消費税の仕組みについて知りたいのですが、どのようになっていますか? |
<消費税は、特定の物品やサービスに課税する個別間接税とは異なり、消費に広く公平に負担を求める間接税です。 消費税の税率は4%ですが、この他に地方消費税が別途消費税額の25%(消費税率に換算して1%相当)課税されることから、これらを合わせた税率は5%となります>
Ⅰ.消費税の仕組み 消費税は、特定の物品やサービスに課税する個別間接税とは異なり、消費に広く公平に負担を求める間接税です。 消費税の課税対象は、国内において事業者が事業として対価を得て行う資産の譲渡、貸付け及び役務の提供と外国貨物の輸入です。 この消費税は、生産及び流通のそれぞれの段階で、商品や製品などが販売される都度その販売価格に上乗せされてかかりますが、最終的に税を負担するのは消費者となります。

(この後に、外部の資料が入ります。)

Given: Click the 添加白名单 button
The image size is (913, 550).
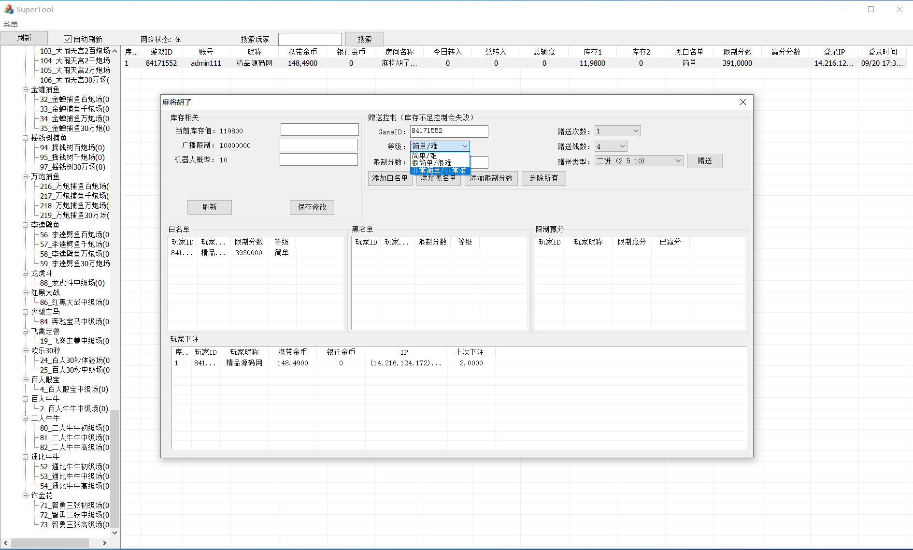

Ⅱ.税率 消費税の税率は4%ですが、この他に地方消費税が別途消費税額の25%(消費税率に換算して1%相当)課税されることから、これらを合わせた税率は5%となります。
Ⅲ.納税義務者 国内取引の納税義務者は個人事業者と法人です。 また、輸入取引の場合の納税義務者は保税地域から外国貨物を引き取る者となります。
Ⅳ.納付税額の計算 消費税の納付税額は、課税期間ごとに売上げに対する税額から、仕入れに含まれる税額を差し引いて計算します。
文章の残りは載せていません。